Non è il problema di contenere la cosiddetta fuga dei cervelli, ma di prendere in seria considerazione, e affrontare alla radice, la grande miopia del sistema formativo italiano: se l’ultimo passo non viene fatto – la possibilità di continuare la ricerca ad alti livelli, l’inserimento professionale e lavorativo, la valorizzazione delle migliori capacità e competenze in strutture robuste e adeguate –, ciò che viene prima è una sorta di investimento a fondo perduto. Non inutile, poiché la formazione della persona è lo scopo principale di un sistema educativo. Ma socialmente costoso e, per così dire, “difettoso”, perché, pur ammesso che funzioni, però non funziona bene.

Finché tale problema sarà affrontato in modo frammentario e per livelli di competenza in modo ristretto, difficilmente troverà una soluzione. Anche se sarebbe buona cosa cominciare a porselo, come problema, e a cercare risposte il più possibili plausibili e concrete.

Un buon ricercatore – così come un bravo medico, un bravo ingegnere, un bravo insegnante e tutto il resto – non nasce a caso, ma ha alle spalle, nella maggior parte dei casi, una buona scuola o una positiva esperienza educativa. La maestra elementare sa che quel bambino o quella bambina cui insegna a leggere, a scrivere e a far di conto nel giro di pochi (relativamente) anni avrà un posto importante nella società e che quel posto deve esserci, affinché quello che fa abbia, almeno socialmente, un senso. La scuola e l’università non possono non porsi – e molti già lo fanno, per fortuna – il problema della continuità della ricerca, della valorizzazione di quanto imparato e scoperto negli anni della formazione nel campo delle professioni e del lavoro, della creazione di “luoghi” ove la vivacità di una nazione possa trovare le sue espressioni.

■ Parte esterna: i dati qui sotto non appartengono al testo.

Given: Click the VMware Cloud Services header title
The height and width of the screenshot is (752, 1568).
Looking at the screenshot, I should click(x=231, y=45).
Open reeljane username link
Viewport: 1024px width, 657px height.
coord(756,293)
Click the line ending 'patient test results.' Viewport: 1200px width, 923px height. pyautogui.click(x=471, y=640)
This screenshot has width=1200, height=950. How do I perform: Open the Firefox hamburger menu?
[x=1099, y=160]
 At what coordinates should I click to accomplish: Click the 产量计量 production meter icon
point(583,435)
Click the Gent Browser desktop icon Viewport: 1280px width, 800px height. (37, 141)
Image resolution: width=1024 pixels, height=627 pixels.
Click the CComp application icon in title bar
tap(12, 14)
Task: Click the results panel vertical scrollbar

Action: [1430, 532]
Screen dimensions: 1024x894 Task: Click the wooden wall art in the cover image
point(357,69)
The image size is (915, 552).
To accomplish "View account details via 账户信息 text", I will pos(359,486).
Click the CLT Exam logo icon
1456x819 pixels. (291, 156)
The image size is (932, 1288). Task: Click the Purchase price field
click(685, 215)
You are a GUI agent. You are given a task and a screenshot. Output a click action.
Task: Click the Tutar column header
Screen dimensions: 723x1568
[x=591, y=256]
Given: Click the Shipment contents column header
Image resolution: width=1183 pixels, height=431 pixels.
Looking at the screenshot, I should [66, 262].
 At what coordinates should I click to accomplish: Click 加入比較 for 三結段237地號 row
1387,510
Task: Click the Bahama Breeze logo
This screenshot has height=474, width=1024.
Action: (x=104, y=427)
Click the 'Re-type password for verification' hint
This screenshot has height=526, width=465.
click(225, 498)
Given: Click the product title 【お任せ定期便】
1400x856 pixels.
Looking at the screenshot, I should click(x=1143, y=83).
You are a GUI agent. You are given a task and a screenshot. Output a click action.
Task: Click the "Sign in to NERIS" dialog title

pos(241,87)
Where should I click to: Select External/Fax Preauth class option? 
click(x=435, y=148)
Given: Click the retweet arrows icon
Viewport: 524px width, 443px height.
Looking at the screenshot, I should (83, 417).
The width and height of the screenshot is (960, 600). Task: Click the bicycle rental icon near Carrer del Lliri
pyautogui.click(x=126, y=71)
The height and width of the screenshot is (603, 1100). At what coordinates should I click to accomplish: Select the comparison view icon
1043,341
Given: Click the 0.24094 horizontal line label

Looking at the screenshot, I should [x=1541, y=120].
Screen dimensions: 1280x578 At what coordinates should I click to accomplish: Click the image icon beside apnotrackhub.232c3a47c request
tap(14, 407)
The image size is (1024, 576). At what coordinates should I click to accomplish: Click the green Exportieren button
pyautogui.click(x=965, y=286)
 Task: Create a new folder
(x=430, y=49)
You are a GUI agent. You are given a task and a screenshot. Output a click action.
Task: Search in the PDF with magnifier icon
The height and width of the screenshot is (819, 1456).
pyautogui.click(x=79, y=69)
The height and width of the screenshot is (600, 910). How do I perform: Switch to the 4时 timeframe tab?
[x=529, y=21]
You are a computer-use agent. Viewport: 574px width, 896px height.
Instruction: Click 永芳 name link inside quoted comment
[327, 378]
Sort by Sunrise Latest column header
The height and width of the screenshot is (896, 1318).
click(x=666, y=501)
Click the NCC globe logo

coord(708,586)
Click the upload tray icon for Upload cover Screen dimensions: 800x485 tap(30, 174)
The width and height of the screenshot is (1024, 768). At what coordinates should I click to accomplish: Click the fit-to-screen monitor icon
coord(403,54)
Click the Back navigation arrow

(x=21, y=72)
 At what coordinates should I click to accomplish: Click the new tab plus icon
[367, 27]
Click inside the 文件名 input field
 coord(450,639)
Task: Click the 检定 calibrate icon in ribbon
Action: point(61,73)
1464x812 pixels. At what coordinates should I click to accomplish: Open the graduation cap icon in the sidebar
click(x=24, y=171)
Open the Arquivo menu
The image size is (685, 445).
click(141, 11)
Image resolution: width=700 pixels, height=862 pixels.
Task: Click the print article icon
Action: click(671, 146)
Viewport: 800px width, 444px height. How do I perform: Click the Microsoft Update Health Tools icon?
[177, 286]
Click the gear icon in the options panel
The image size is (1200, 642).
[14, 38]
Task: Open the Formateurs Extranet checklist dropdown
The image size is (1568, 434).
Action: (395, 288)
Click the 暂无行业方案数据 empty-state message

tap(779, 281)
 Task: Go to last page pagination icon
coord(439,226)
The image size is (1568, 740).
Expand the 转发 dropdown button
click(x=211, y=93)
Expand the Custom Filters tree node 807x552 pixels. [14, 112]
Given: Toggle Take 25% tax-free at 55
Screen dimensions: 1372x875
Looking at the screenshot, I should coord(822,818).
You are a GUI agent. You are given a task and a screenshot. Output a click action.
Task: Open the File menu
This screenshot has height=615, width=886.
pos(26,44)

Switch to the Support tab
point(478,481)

Dimenticare o trascurare l’ultimo passaggio è un errore che una società moderna non può permettersi e che potrebbe pagare caro, con l’incombente pericolo di cadere in una specie di invecchiamento culturale, professionale e umano, dal quale prima alcuni, poi la maggior parte, cercheranno di allontanarsi, per restare attivi.
Nei programmi e nei propositi per uscire dalla grave crisi della pandemia se ne dovrà tener conto e usare gli investimenti anche per rimediare a questa situazione.

È un compito che riguarda tutti, dal Governo alla Politica – se vuol tornare a essere un’arte nobile –, dagli imprenditori agli insegnanti, ed è anche un compito delle nuove generazioni che (anche) su questo punto dovranno far sentire la loro voce.

I prossimi colleghi dei trenta ricercatori, che all’estero tra qualche mese inizieranno a realizzare i loro progetti Erc, dovranno poterlo fare in futuro in Italia. E non solo loro.